_What is expected_. For this exercise, copy the records below exactly and exclude every image.

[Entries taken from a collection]
────
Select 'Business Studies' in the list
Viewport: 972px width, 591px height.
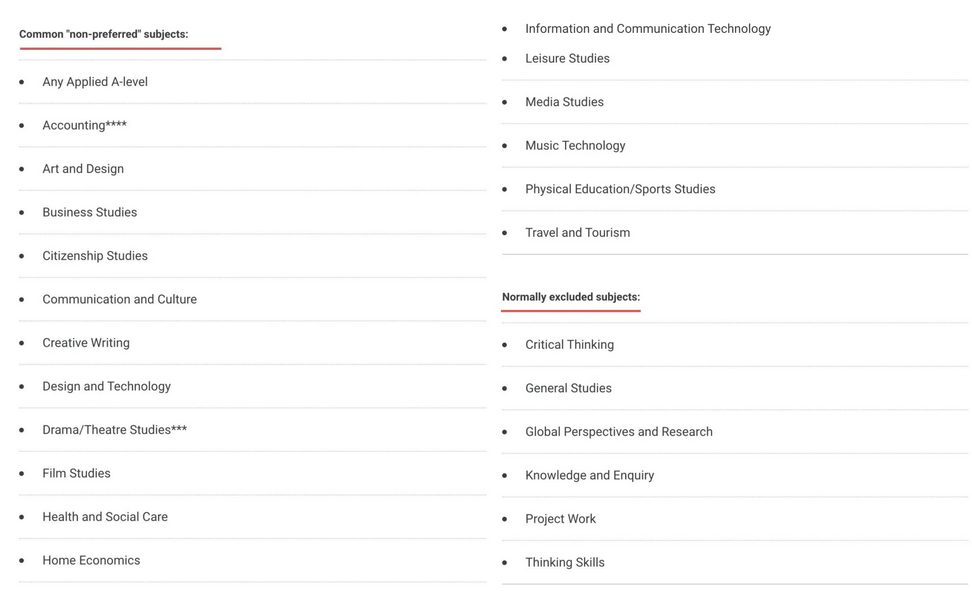(x=90, y=212)
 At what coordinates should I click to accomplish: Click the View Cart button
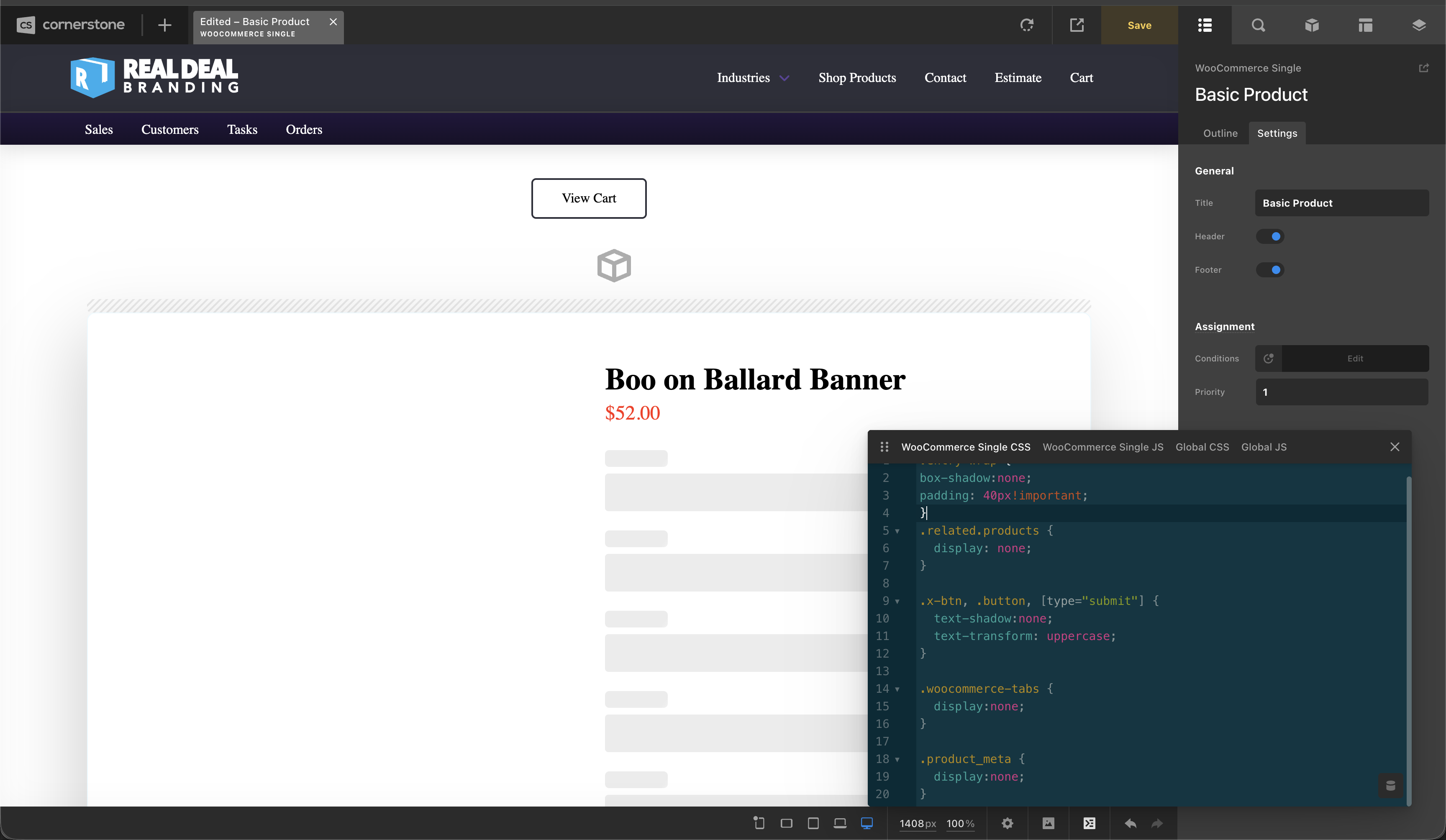coord(589,199)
────
_Exercise answer_.
Select 'Business Studies' in the list
Viewport: 972px width, 591px height.
(x=90, y=212)
 At what coordinates should I click to accomplish: Click the View Cart button
coord(589,199)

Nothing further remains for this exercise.